# Exercise
Starting from the line with "This screenshot has width=275, height=150." and going up to and including the line with "the La Liga", copy the listing below exactly. Leave all images out.

# Provided information

──────────────────────────────

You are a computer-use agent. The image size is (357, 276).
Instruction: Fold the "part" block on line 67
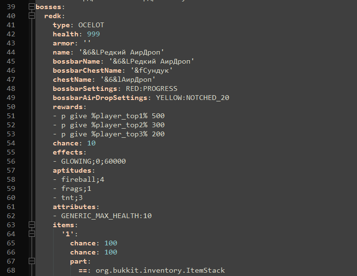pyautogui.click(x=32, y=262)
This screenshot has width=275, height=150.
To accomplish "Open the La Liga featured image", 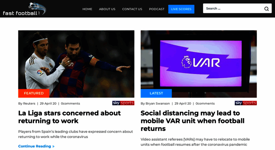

──────────────────────────────

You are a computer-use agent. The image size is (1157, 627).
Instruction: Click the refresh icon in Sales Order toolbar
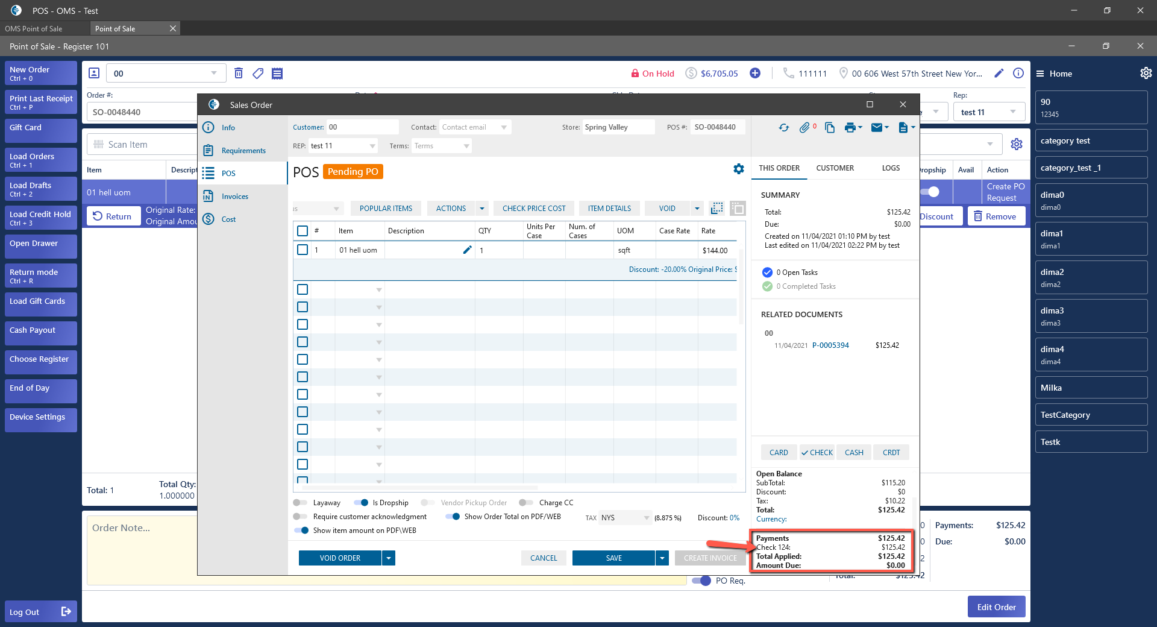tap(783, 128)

──────────────────────────────

# Written answer
This screenshot has width=275, height=150.
To accomplish "Open the La Liga featured image", 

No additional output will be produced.